Exactly the lines from the one with "Select the zoom-in magnifier tool" through the end of the data below must be set down, and no pictures with them.

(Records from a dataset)

::::

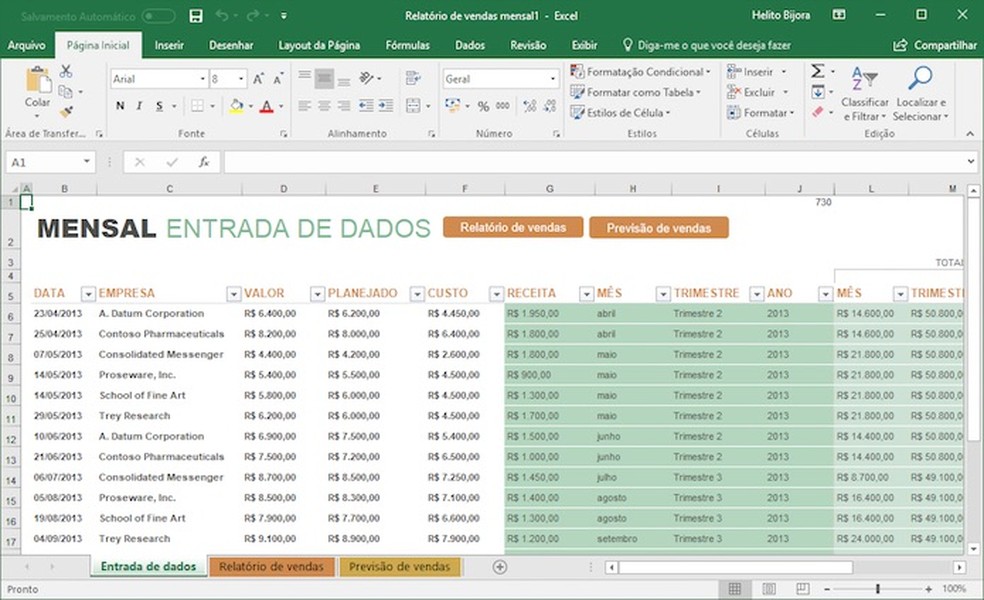
Task: Select the percent style icon
Action: click(x=483, y=106)
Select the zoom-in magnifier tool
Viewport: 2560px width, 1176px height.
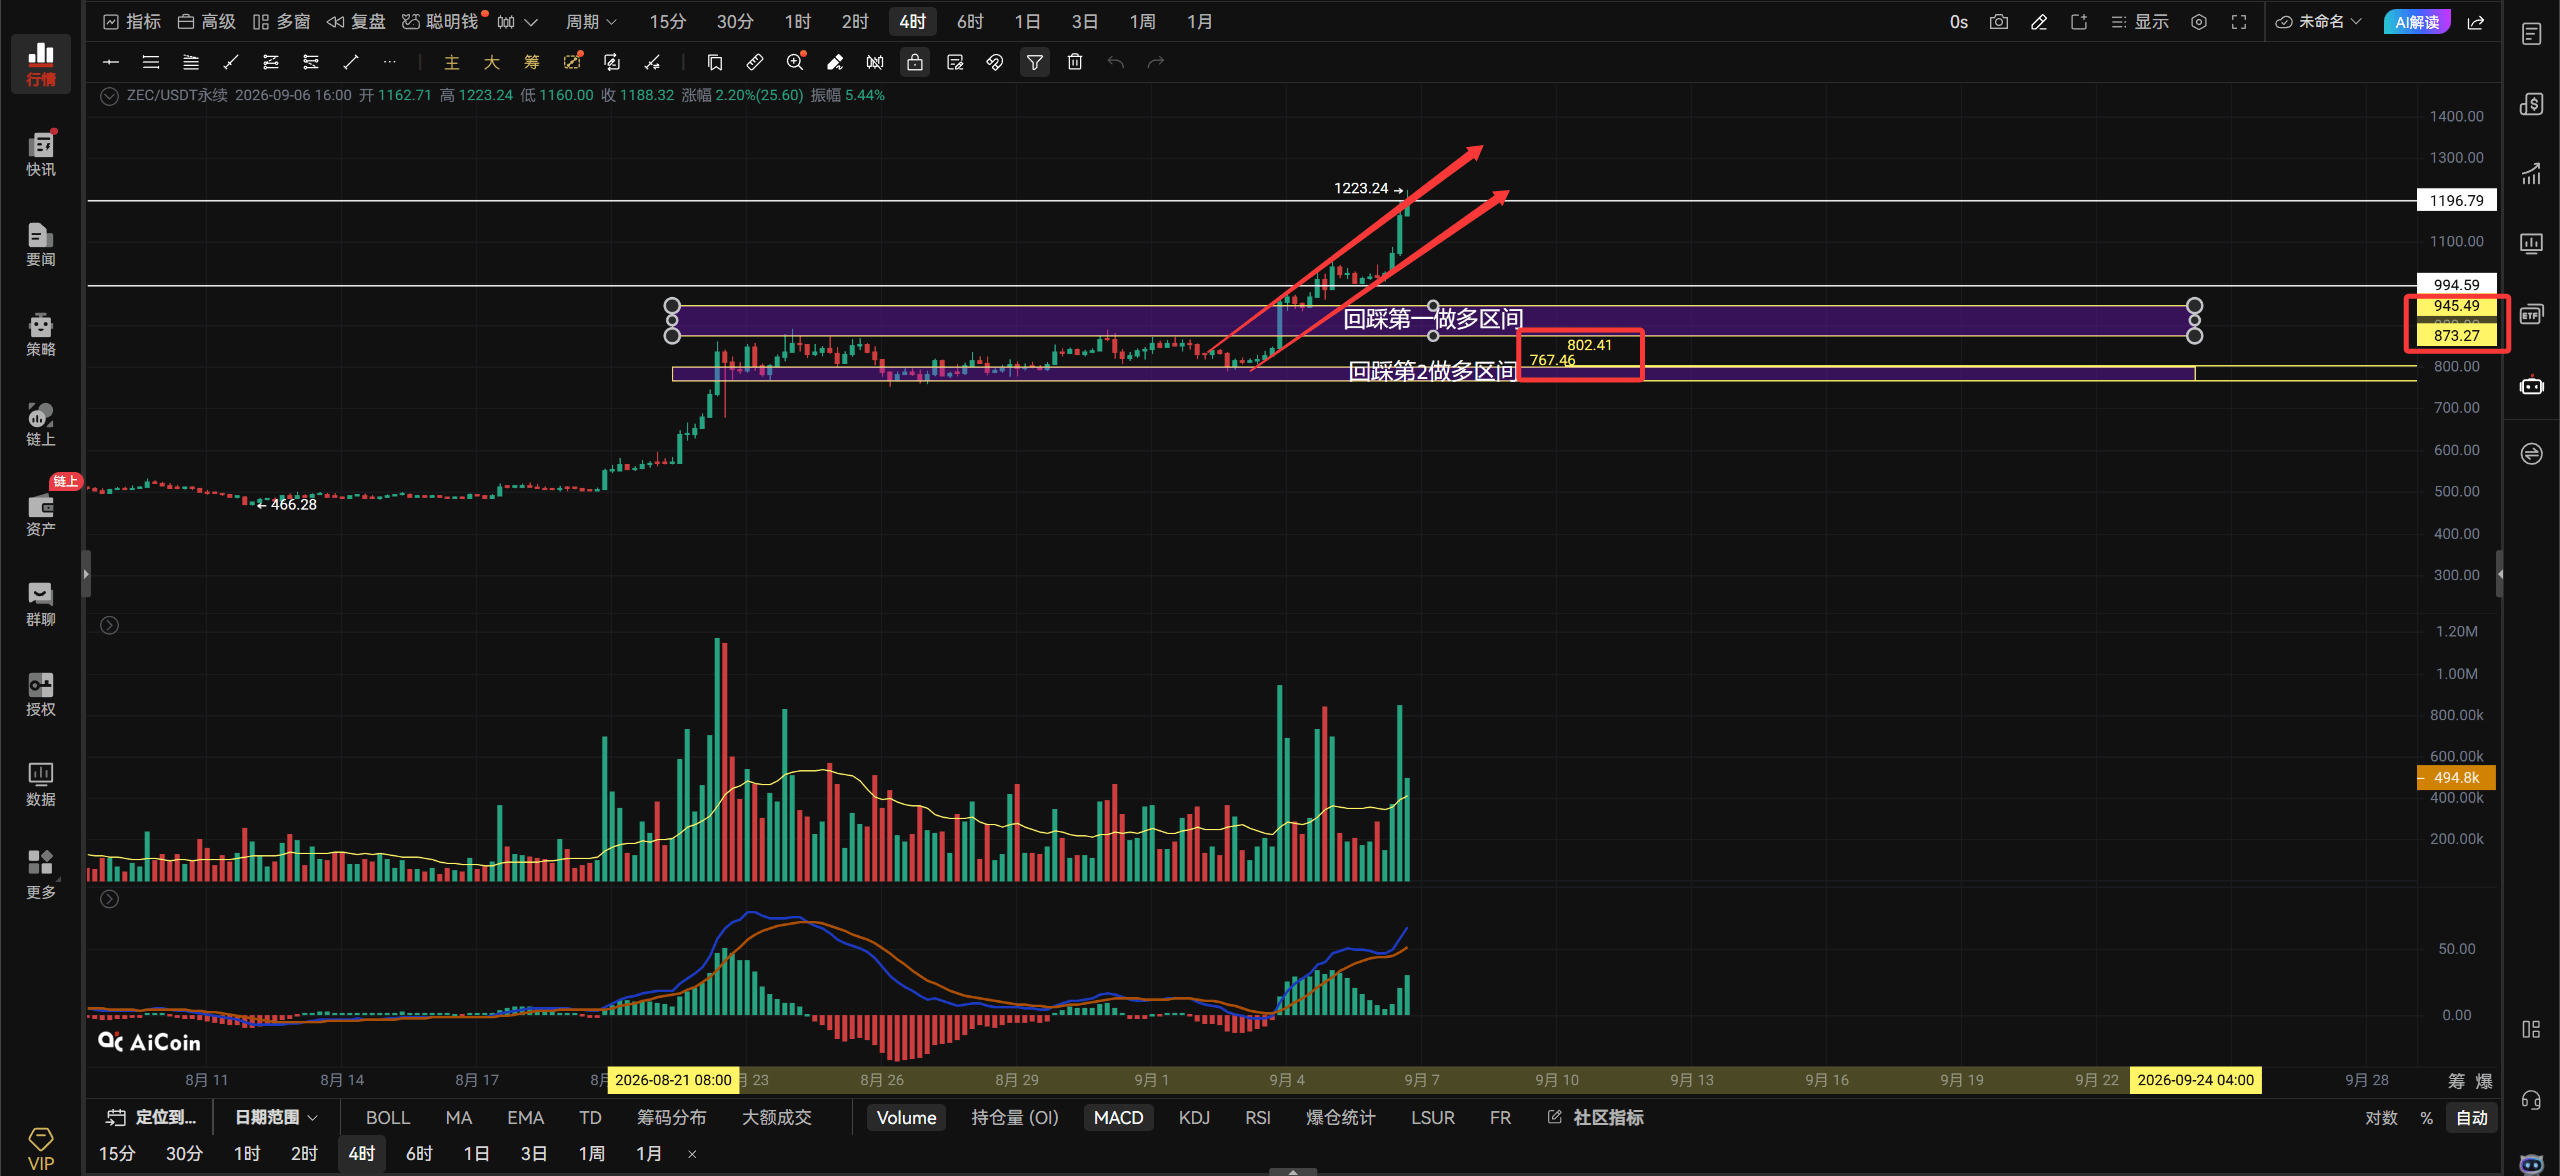(795, 62)
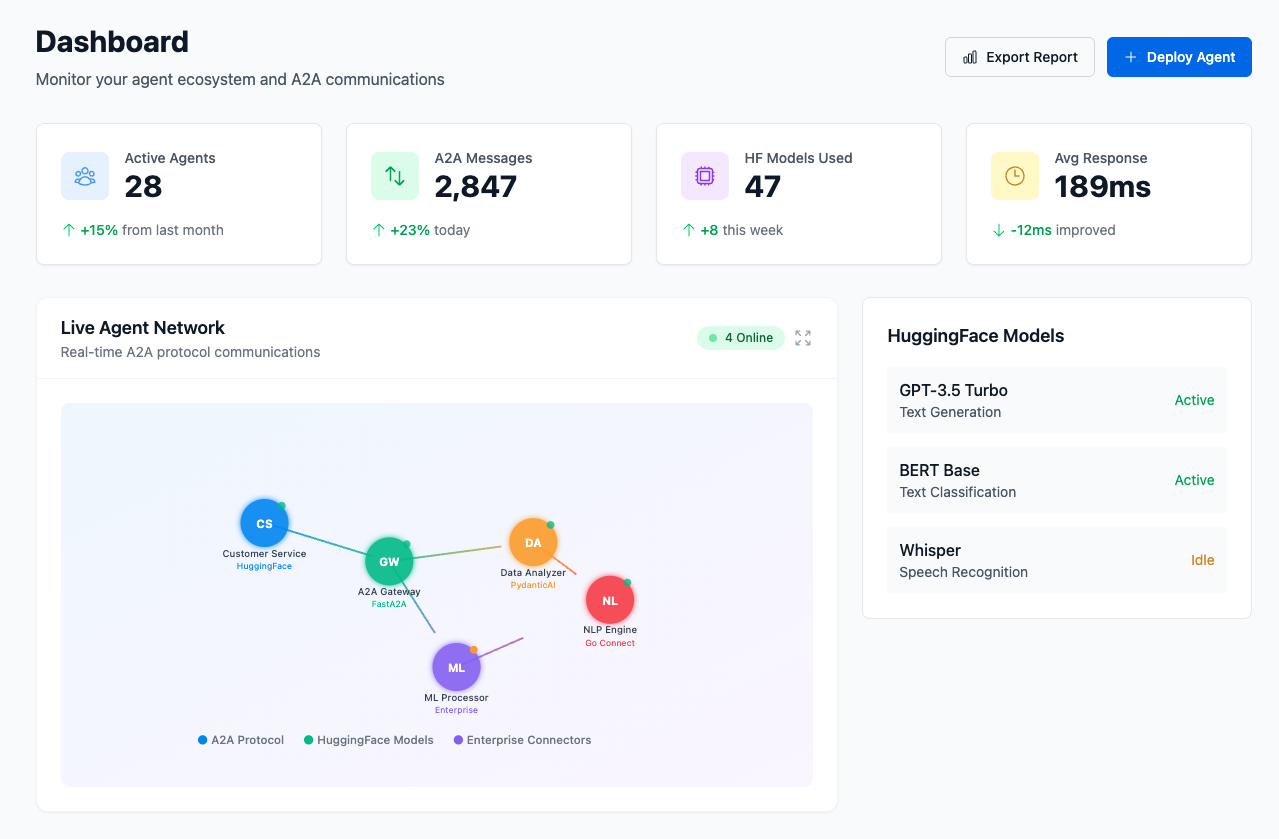Select the ML Processor network node
This screenshot has height=839, width=1279.
456,666
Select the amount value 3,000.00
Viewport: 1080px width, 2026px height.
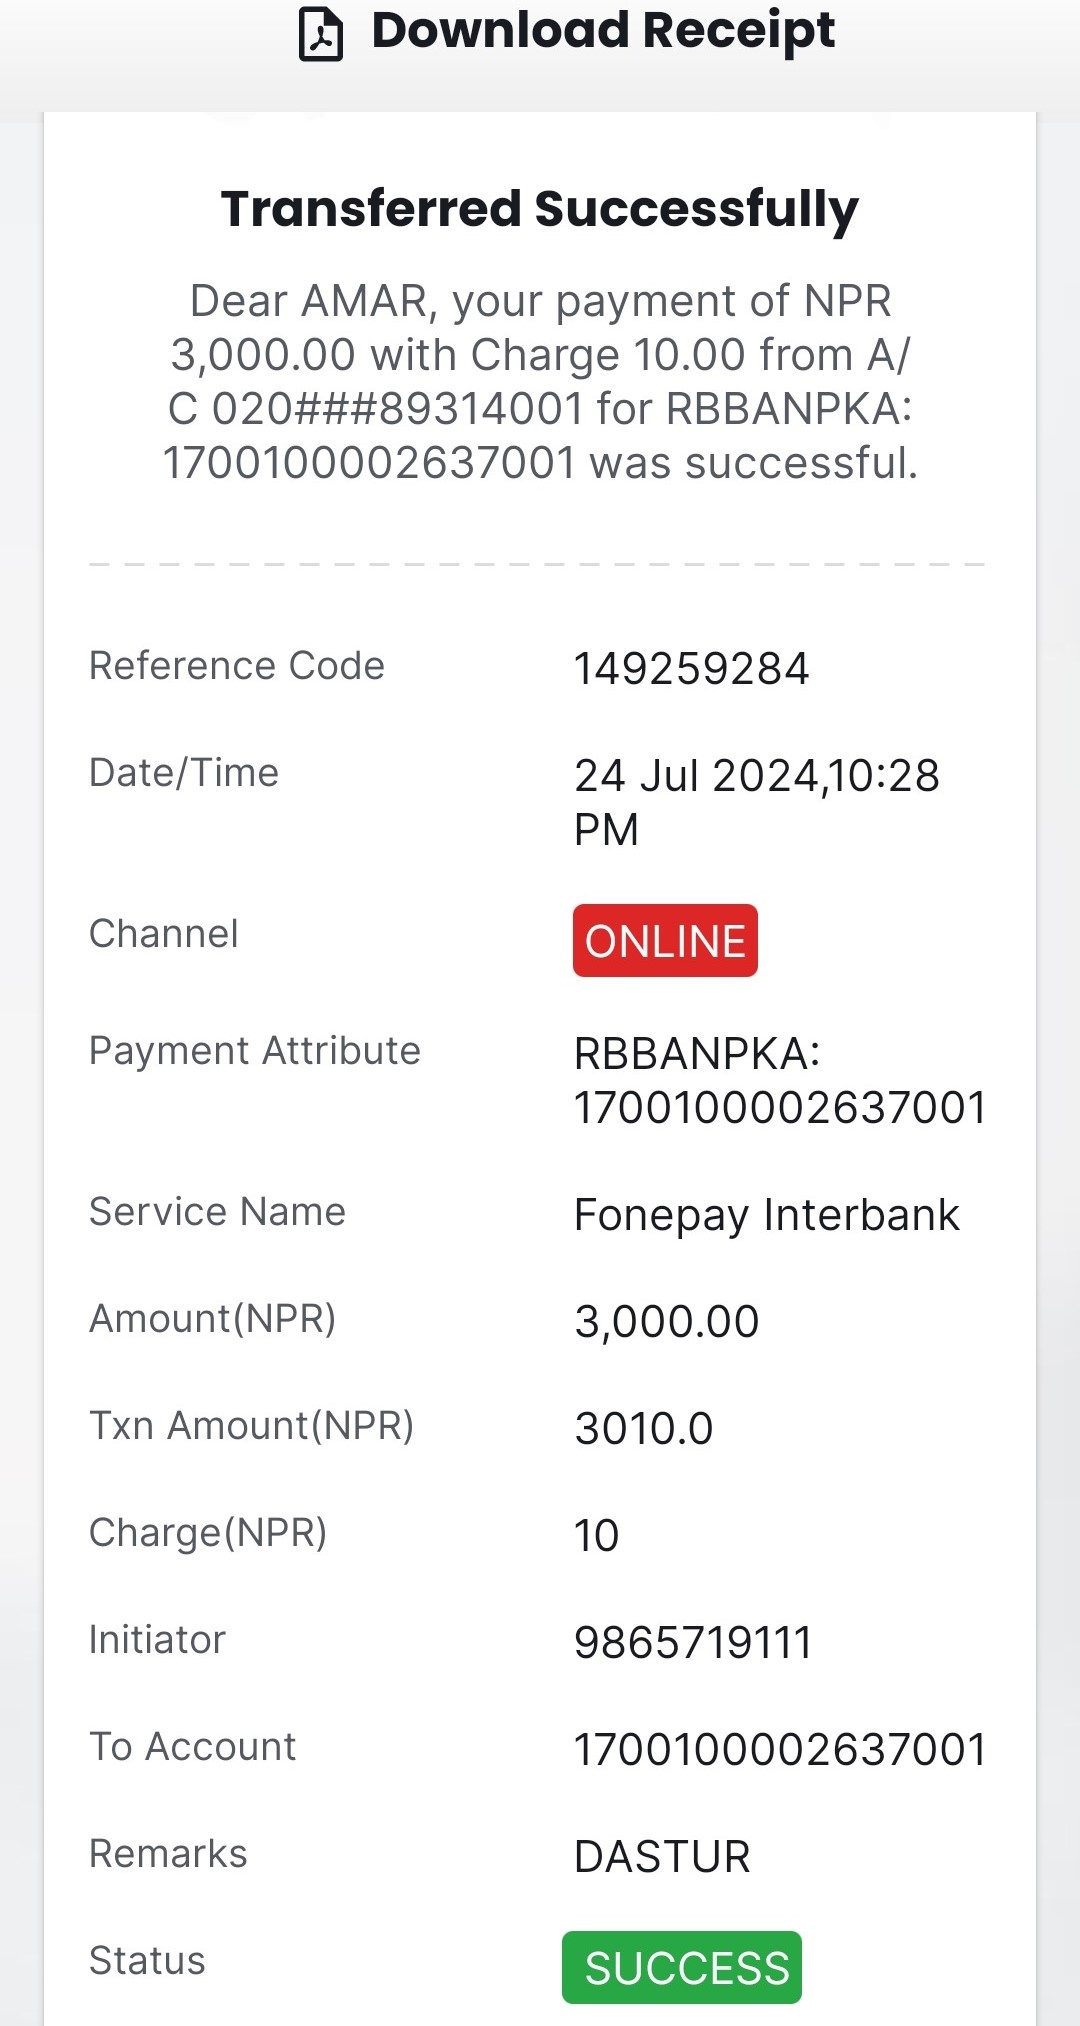coord(667,1322)
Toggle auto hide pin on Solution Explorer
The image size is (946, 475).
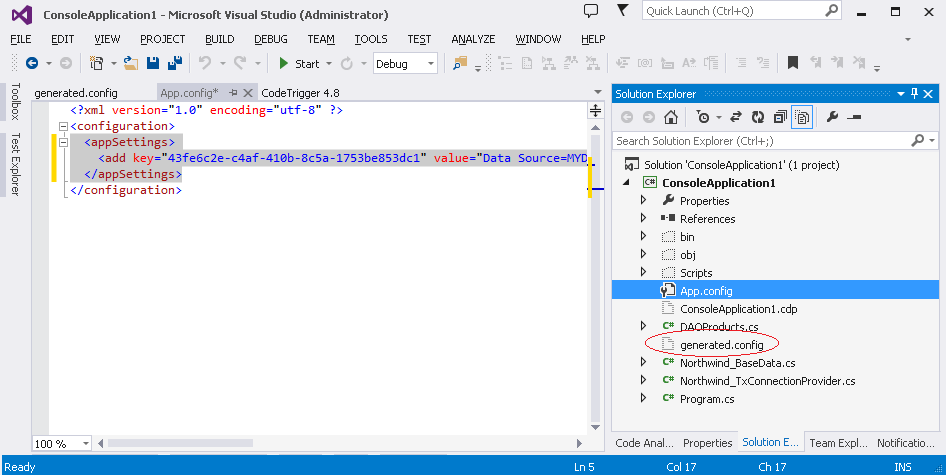(x=914, y=94)
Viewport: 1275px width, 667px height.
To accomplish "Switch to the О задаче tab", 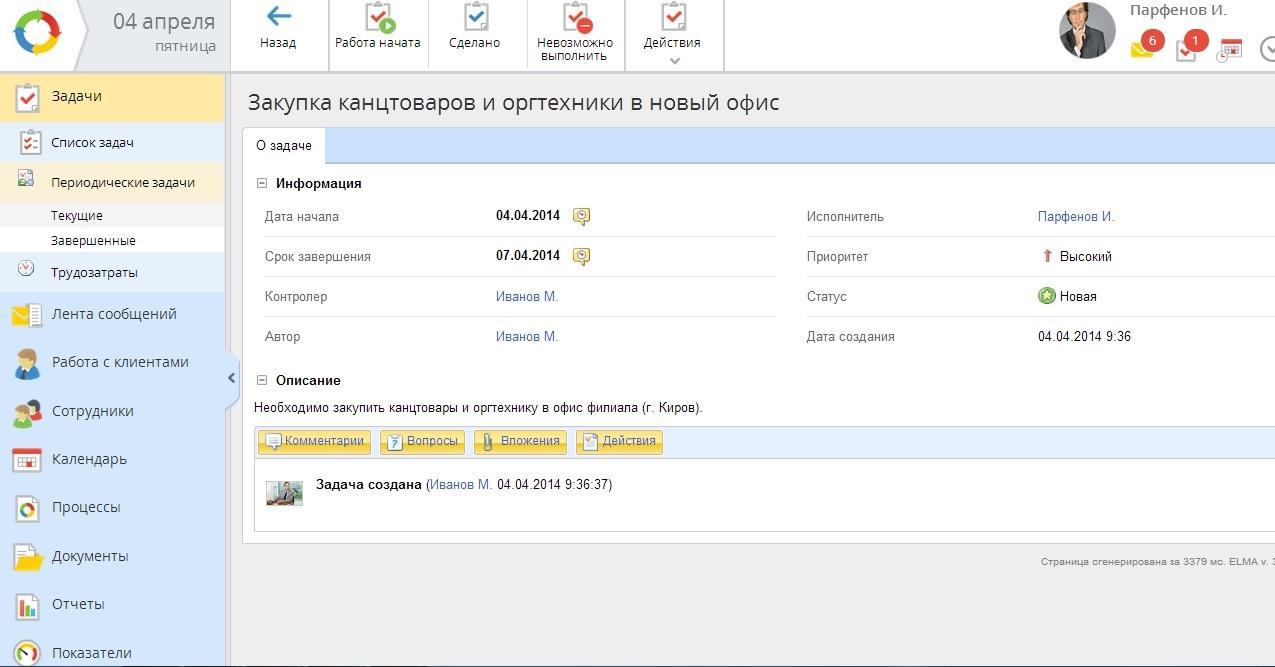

::::

Exercise result —
Select the zoom-in magnifier tool
Viewport: 2560px width, 1176px height.
(795, 62)
Select the ML Processor network node
This screenshot has height=839, width=1279.
456,666
Select the amount value 3,000.00
Viewport: 1080px width, 2026px height.
coord(667,1322)
Toggle auto hide pin on Solution Explorer
The image size is (946, 475).
(x=914, y=94)
Viewport: 1275px width, 667px height.
To accomplish "Switch to the О задаче tab", 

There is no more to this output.